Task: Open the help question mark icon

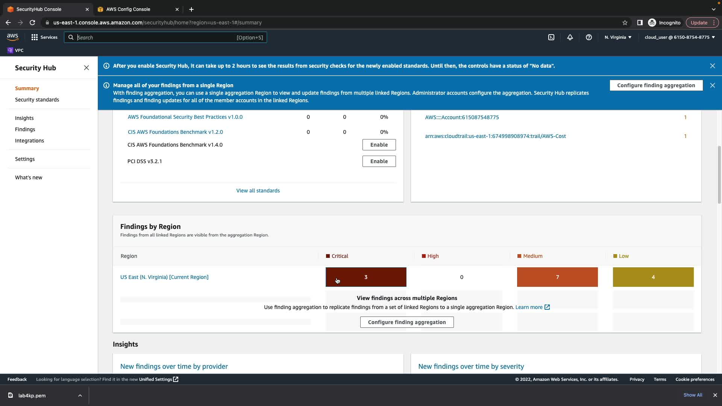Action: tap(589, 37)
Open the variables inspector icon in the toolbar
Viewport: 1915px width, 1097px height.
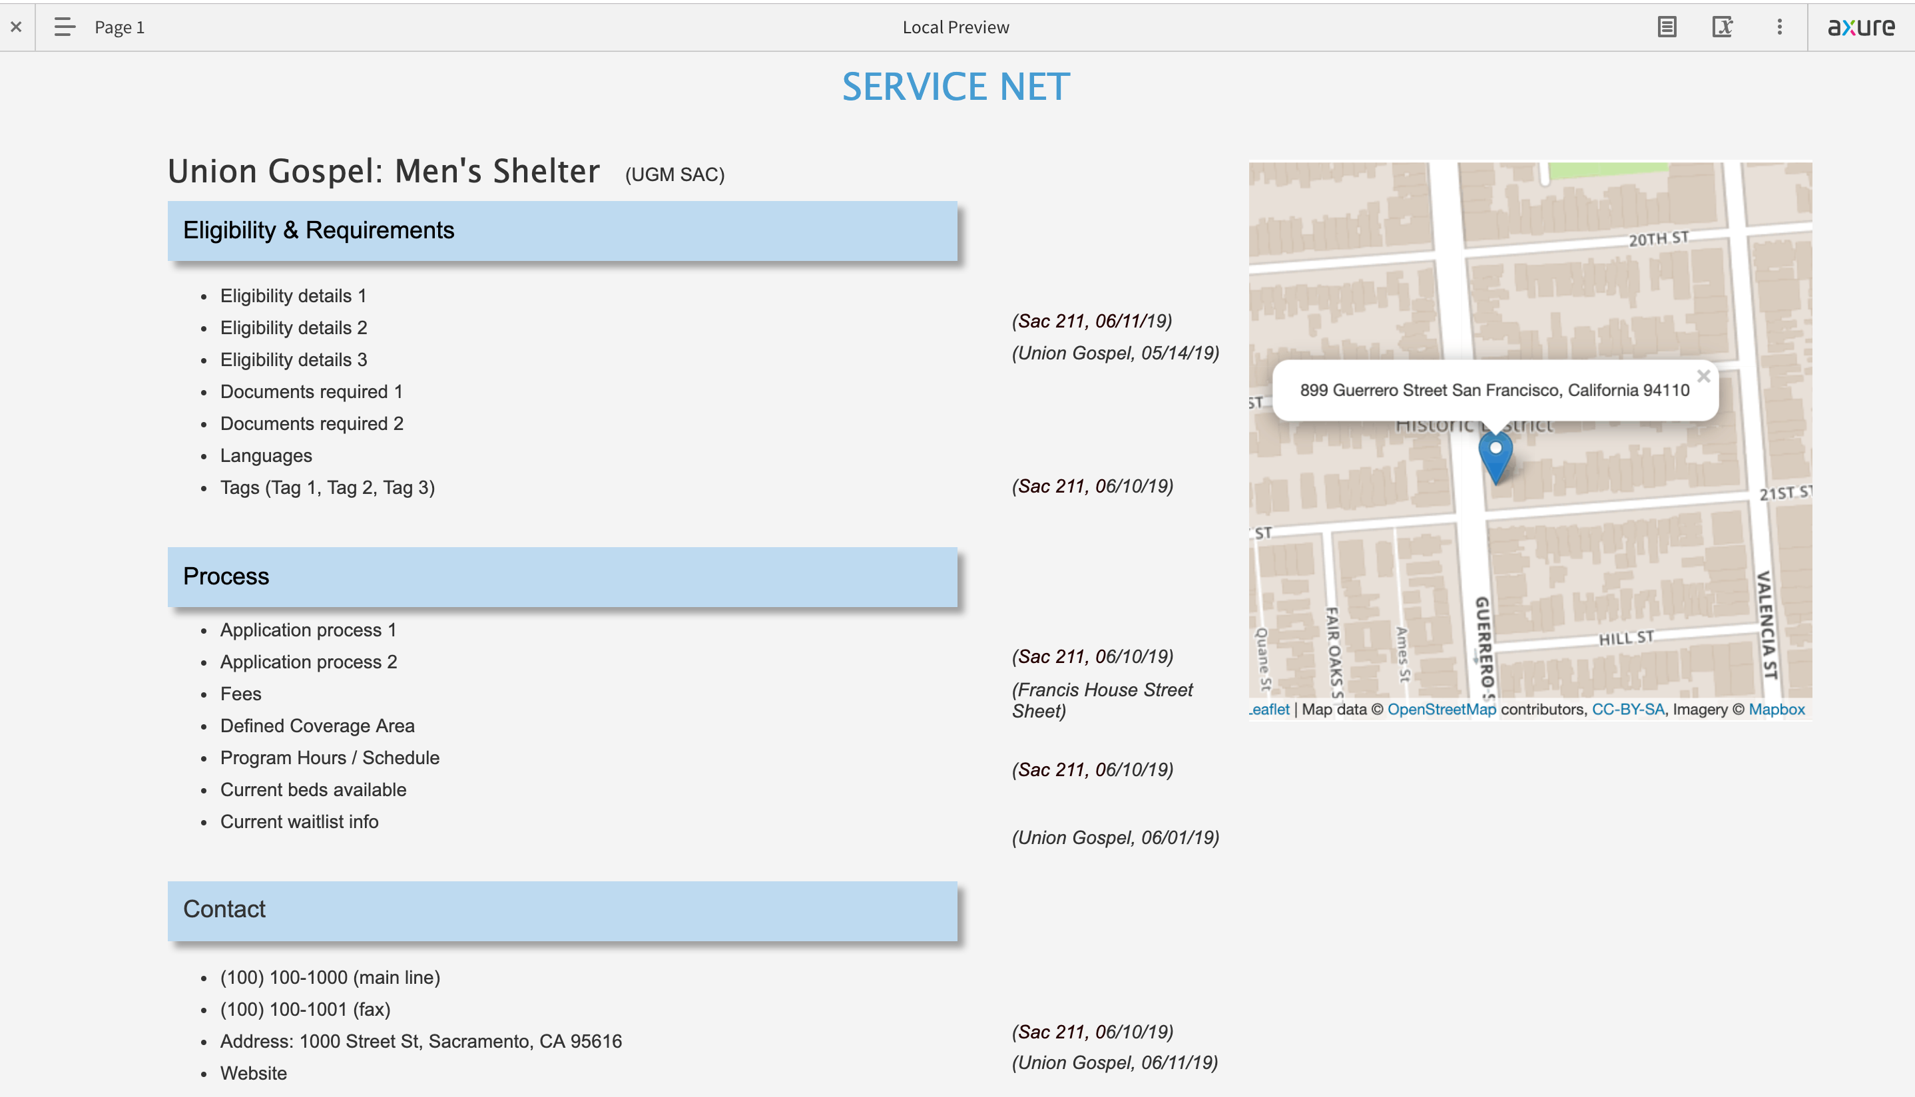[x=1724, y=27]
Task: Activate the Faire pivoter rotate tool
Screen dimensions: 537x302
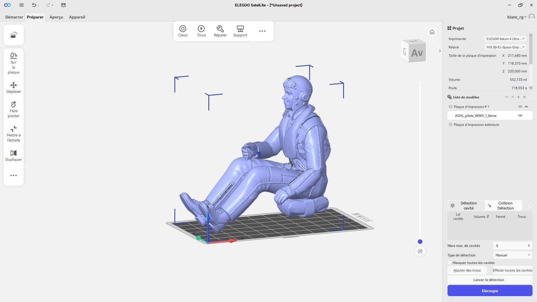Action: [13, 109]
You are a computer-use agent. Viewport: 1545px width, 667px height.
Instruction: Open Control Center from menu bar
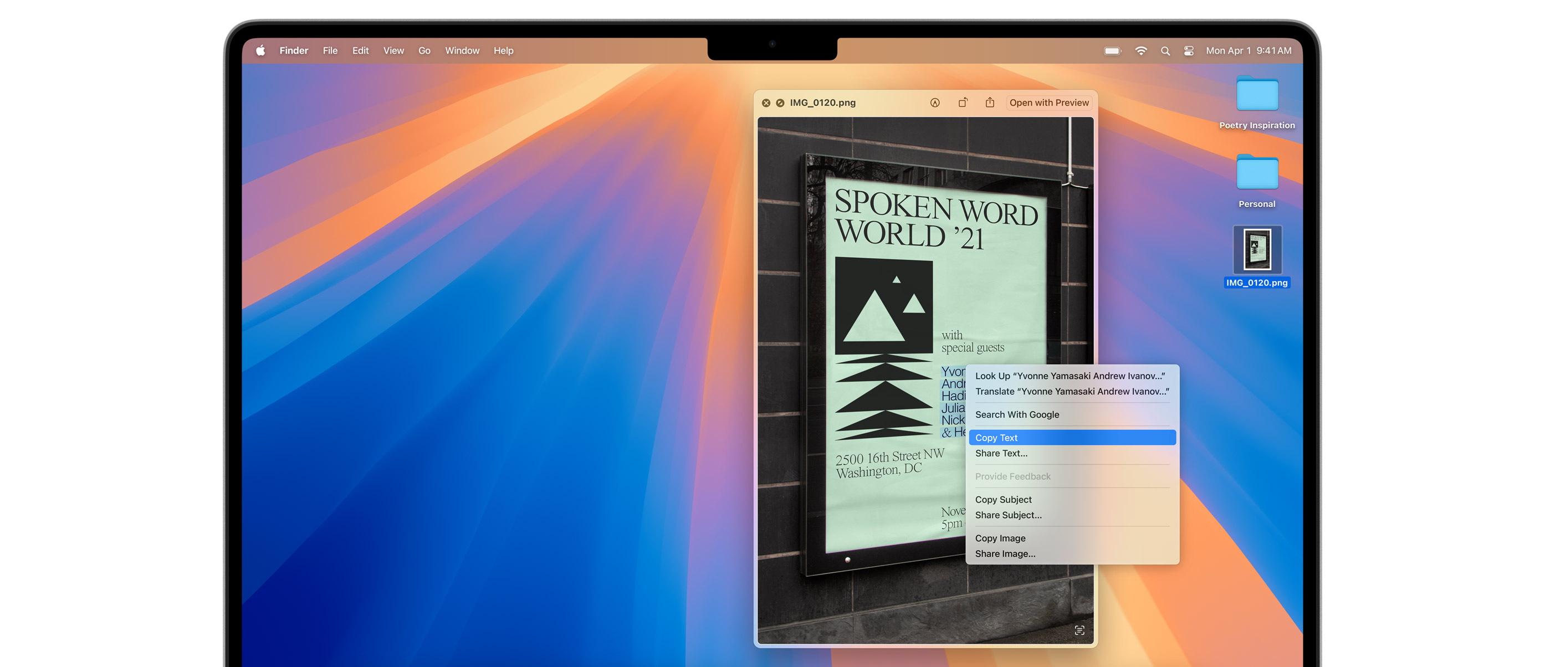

* [WHAT YOU ARE ASKED TO DO] Reproduce the listing verbatim, pictures excluded.

* [SOLUTION]
Task: Open the help question mark icon

Action: tap(589, 37)
Open the variables inspector icon in the toolbar
Viewport: 1915px width, 1097px height.
[x=1724, y=27]
Task: Activate the Faire pivoter rotate tool
Screen dimensions: 537x302
Action: [13, 109]
You are a computer-use agent. Viewport: 1545px width, 667px height.
Instruction: Open Control Center from menu bar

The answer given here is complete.